44. Apparatus as defined by claim 43 wherein the signals at successive stages of said delay lines are sequenti-ally sampled by said coupling means.

45. Apparatus as defined by claim 43 further comprising means for generating a plurality of synchronized control signals and for applying said control signals to their respective coupling means to control the sampling positions of the coupling means.

46. Apparatus as defined by claim 44 further comprising means for generating a plurality of synchronized control signals and for applying said control signals to their respective coupling means to control the sampling positions of the coupling means.

47. Apparatus as defined by claim 43 wherein said combining means includes delay means which are opera-tive to introduce successively greater fixed delays to the signals from delay lines having successively lesser numbers of stages.

48, Apparatus as defined by claim 44 wherein said combining means includes delay means which are operative to introduce successively greater fixed delays to the signals from delay lines having successively lesser numbers of stages.

49. Apparatus as defined by claim 45 wherein said combining means includes delay means which are operative to introduce successively greater fixed delays to the signals from delay lines having successively lesser numbers of stages.

50. Apparatus as defined by claim 46 wherein said combining means includes delay means which are operative to introduce successively greater fixed delays to the signals from delay lines having successively lesser numbers of stages.

51. Apparatus as defined by claim 45 wherein said means for generating a plurality of synchronized control signals comprises means for dividing a master clock frequency into a plurality of lower frequencies.

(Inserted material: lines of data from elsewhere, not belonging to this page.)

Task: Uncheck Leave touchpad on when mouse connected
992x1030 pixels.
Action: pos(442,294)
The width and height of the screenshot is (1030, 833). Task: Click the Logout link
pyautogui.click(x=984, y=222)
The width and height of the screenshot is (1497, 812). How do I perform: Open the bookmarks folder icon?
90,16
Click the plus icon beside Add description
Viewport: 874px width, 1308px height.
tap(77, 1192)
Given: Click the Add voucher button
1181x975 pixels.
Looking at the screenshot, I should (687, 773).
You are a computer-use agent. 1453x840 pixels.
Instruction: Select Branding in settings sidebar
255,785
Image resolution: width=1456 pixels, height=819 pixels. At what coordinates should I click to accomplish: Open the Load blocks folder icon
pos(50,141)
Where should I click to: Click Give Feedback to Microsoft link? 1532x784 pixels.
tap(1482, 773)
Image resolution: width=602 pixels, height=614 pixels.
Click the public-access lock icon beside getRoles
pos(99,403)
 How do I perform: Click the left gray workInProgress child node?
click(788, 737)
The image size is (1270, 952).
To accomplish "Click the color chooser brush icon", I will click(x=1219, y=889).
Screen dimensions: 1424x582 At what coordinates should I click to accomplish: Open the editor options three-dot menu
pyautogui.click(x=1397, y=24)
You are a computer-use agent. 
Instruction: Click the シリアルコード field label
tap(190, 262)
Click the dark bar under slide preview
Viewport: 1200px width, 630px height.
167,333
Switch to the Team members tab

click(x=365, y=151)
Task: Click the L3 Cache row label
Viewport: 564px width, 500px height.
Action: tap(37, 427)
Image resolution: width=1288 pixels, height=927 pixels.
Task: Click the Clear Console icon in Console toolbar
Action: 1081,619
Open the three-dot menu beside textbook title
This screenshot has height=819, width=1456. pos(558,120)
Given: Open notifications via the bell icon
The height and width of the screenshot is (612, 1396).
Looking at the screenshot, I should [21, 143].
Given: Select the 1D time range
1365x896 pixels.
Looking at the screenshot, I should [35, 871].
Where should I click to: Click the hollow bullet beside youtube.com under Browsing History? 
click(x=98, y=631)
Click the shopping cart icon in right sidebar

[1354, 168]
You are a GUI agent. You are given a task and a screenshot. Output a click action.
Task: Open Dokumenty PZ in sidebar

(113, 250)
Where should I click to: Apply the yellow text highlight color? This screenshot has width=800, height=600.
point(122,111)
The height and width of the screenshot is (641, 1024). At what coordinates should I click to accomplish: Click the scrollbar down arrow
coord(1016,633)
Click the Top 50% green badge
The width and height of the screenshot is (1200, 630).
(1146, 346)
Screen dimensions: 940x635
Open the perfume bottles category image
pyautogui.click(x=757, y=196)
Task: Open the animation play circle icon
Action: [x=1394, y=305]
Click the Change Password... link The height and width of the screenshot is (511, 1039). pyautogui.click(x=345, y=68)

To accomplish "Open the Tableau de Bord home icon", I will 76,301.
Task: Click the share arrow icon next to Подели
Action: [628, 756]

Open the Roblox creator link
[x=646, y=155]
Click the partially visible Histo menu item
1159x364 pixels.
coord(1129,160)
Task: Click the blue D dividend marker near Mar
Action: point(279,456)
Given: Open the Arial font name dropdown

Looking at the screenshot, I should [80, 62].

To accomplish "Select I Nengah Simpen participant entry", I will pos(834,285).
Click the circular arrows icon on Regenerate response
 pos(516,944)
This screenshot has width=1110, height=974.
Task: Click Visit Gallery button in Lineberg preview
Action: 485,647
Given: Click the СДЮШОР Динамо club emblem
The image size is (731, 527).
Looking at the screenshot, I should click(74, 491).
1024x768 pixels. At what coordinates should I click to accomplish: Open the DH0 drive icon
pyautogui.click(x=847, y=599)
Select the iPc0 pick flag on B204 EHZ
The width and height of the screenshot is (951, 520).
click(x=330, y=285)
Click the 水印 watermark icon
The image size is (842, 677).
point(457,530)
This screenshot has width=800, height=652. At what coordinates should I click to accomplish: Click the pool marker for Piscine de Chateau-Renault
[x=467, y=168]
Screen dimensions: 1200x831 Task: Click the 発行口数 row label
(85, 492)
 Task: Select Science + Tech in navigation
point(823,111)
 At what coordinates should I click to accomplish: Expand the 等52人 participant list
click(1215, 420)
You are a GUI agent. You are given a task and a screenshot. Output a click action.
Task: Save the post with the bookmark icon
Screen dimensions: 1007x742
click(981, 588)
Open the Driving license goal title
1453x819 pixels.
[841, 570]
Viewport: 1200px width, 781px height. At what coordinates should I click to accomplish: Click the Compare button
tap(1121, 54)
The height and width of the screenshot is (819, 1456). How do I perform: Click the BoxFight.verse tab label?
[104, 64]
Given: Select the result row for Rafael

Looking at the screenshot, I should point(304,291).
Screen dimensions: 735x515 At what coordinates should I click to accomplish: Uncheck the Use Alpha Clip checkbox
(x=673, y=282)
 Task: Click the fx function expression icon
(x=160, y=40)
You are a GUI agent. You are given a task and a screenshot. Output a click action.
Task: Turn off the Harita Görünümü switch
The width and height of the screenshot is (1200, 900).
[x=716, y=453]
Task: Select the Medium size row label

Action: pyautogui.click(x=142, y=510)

52. Apparatus as defined by claim 49 wherein said means for generating a plurality of synchronized control signals comprises means for dividing a master clock frequency into a plurality of lower frequencies.

53. Apparatus as defined by claim 45 wherein each of said coupling means comprises a plurality of switches coupled to the respective stages of its associated delay line, and wherein said control signals determine which switch of each coupling means is closed at a given time.

54. Apparatus as defined by claim 51 wherein each of said coupling means comprises a plurality of switches coupled to the respective stages of its associated delay line, and wherein said control signals determine which switch of each coupling means is closed at a given time.

55. Apparatus as defined by claim 52 wherein each of said coupling means comprises a plurality of switches coupled to the respective stages of its associated delay line, and wherein said control signals determine which switch of each coupling means is closed at a given time.

56. Apparatus as defined by claim 43, wherein the segments of said transducer have geometries selected such that evenly spaced time delays can be employed in conjunction with said segments to effect a given focus of said transducer.

57. Apparatus as defined by claim 46, wherein the segments of said transducer have geometries selected such that evenly spaced time delays can be employed in conjunction with said segments to effect a given focus of said transducer.

58. Apparatus as defined by claim 50, wherein the segments of said transducer have geometries selected such that evenly spaced time delays can be employed in conjunction with said segments to effect a given focus of said transducer.